Notably absent from the chopping block is standardized testing. Not only is cutting tests not an option; U.S. Secretary of Education Arne Duncan and the Obama administration would like to add more tests in the coming years. Who's the third-party candidate next year?
Isn't it interesting, given the enormous budget deficit and brutal cuts, that the district manages to afford to administer an obscene number of tests? Oh, mish-mash, never mind. Cutting tests is just crazy talk. Like, how would we even know if a student was learning without the thrice-yearly district-mandated benchmark tests? Certainly not by talking with a teacher. Or! Or! How is a child to learn how to fill in a Scantron sheet if she doesn't start in first grade? No. It would be ridiculous to stop the testing. Outrageous. Ludicrous. Preposterous. It would be anti-American.

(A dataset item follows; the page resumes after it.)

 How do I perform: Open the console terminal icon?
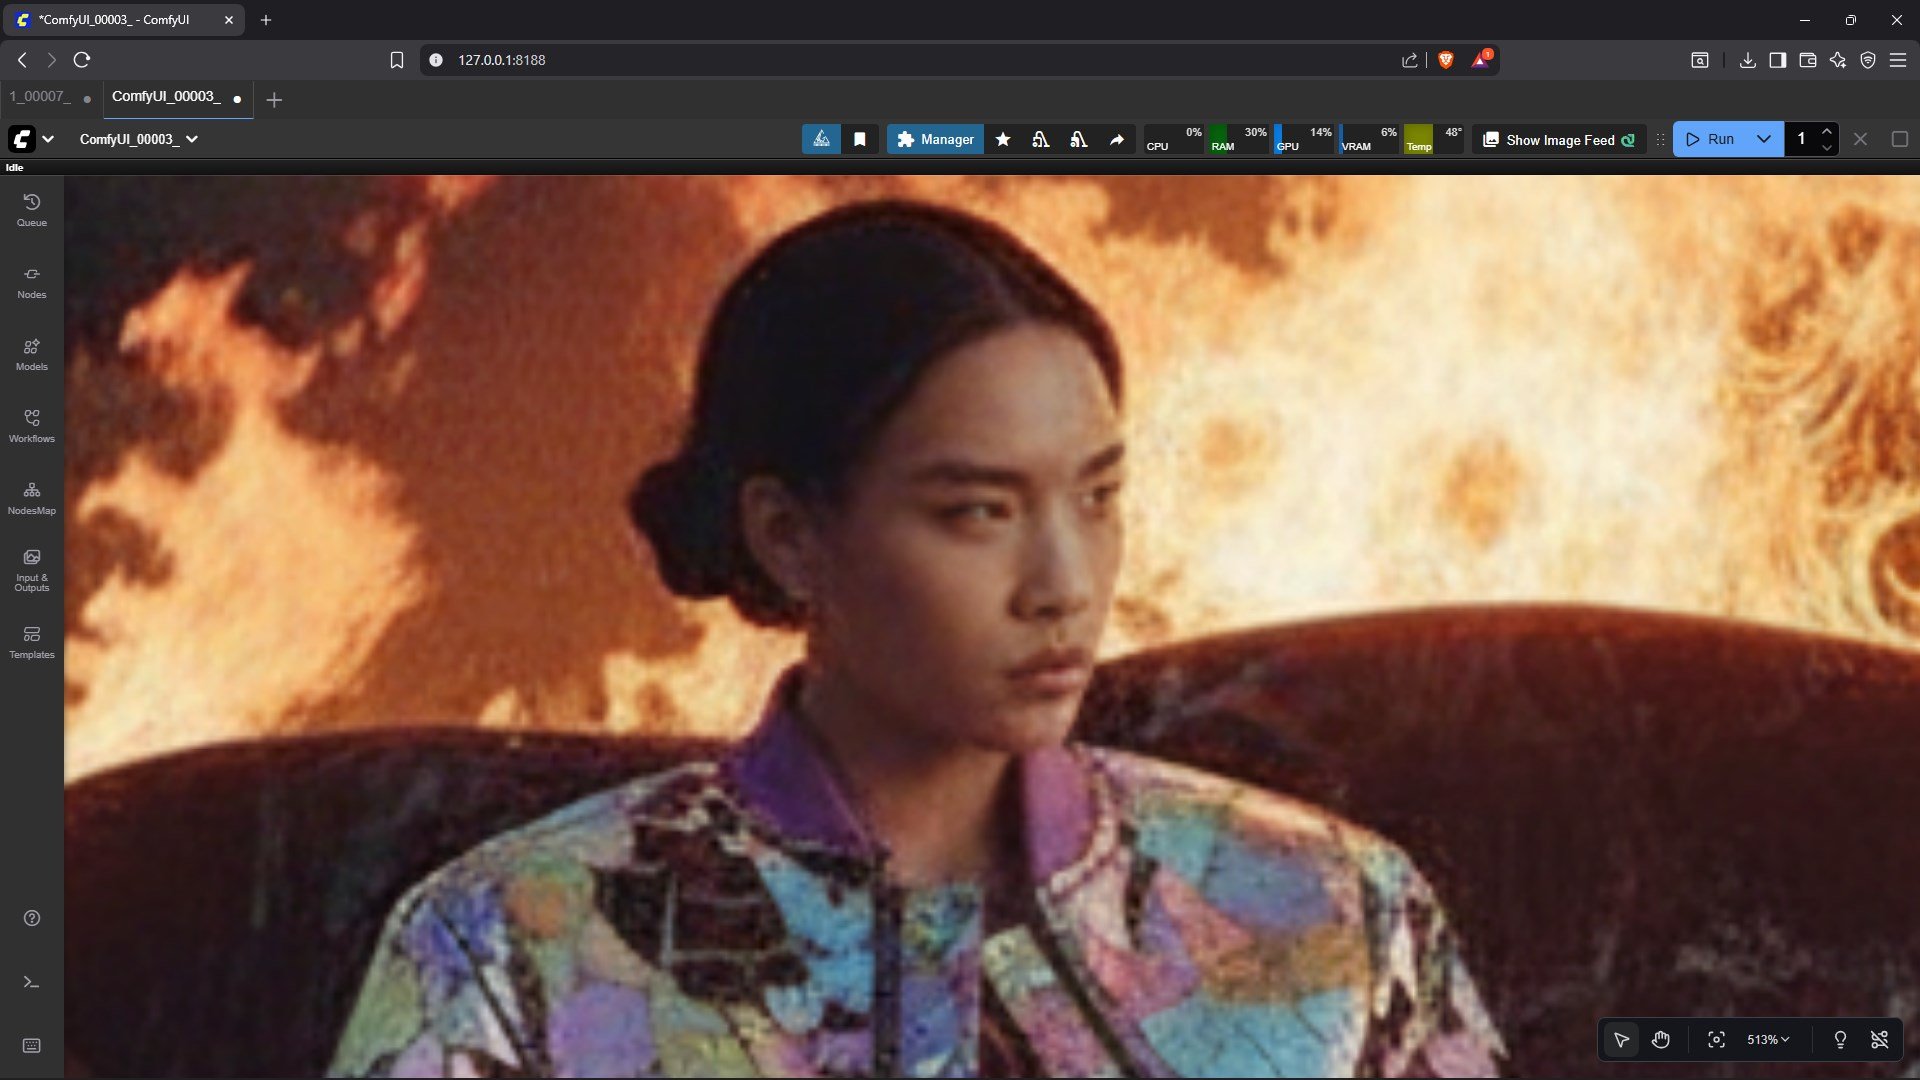pyautogui.click(x=31, y=982)
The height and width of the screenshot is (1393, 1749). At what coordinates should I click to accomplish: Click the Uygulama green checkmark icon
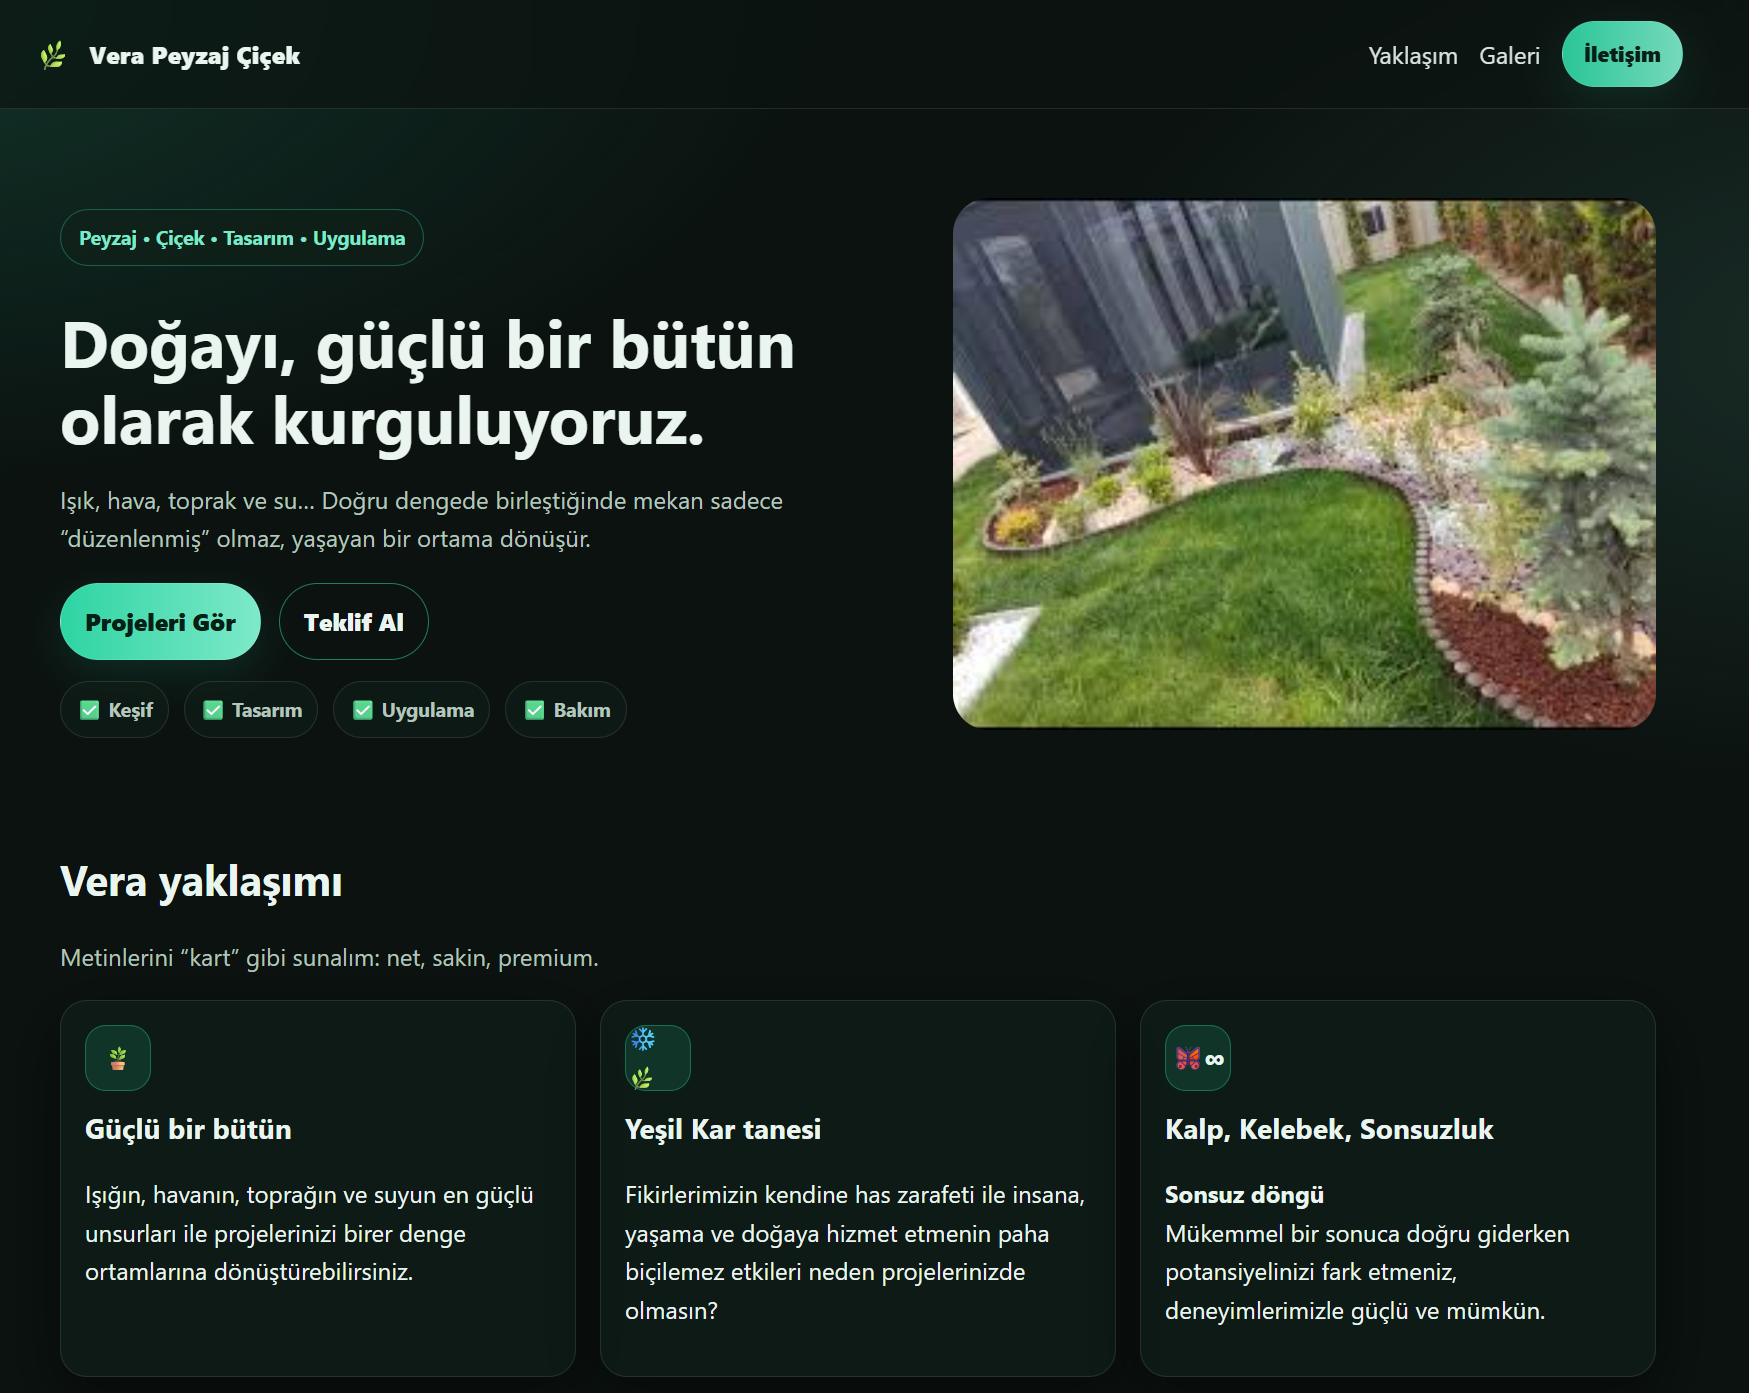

In light of that, I thought up more reasonable cuts:
1. Cut P.E. Who needs physical education? With Congress declaring that pizza is a vegetable last week, kids are getting all they need to keep their bodies healthy. Besides, that precious 30 minutes spent in P.E. every week could be time better focused on test preparation.
2. Cut art. What's left of it, anyway. For two hours every six to eight weeks, my kid gets instruction offered through a hollow, district-created program called ArtWorks. It's a pathetic, watered-down version of what could be loosely related to art, if by “art” the district means a volunteer parent / teacher tells a child she's “doing it wrong” when she draws a circle for her head in her self-portrait. Everybody knows that heads are oval. Duh.
3. Cut air conditioning. This would only apply to schools that are actually allowed to run the air conditioning and not to schools like my daughter's, where classroom temperatures have been known to reach 100 degrees. Nothing creates a desire to learn like hours upon hours in a stuffy room studying vocabulary while sweating your 6-year-old balls off. Seriously. It's inspirational. Schools north of Interstate 8 should try it.
4. Cut all the busing. And I mean all; special-needs kids shouldn't get special treatment. The partial cuts of years past were a weakling move. Busing is for pussies. And poor, brown kids. Screw the pussies and the poor brown kids. Make them stay on their own side of town like in the old days.
5. Cut off the electricity. Require parents to send kids to school with their own flashlights and/or headlamps. Batteries will not be provided. learning by camp light might actually be kind of fun for kids, except fun isn't going to be permitted because:
6. Cut fun. Oh, wait. That's already been eliminated. There's no time during the school day to have any fun. No coloring in class. No running at recess. Flashlights and headlamps are strictly prohibited.
7. Cut creativity. Shoot. Wait a sec. There's nothing to trim there (see art class in item No. 2).
8. Cut critical thinking. If we could just administer every topic in a multiple choice, fill-in-the-bubble format, we'd be so far ahead of the budget cri—what? Oh yeah, right. They've already eliminated all curiosity-based learning in favor of bubbles, bubbles, bubbles.
9. Oh, well. Nos. 6, 7 and 8 wouldn't have a fiscal impact. Not now, anyway.
But later, not too long from now, our society will pay the price for every single wrong cut we made, and every single right one we didn't.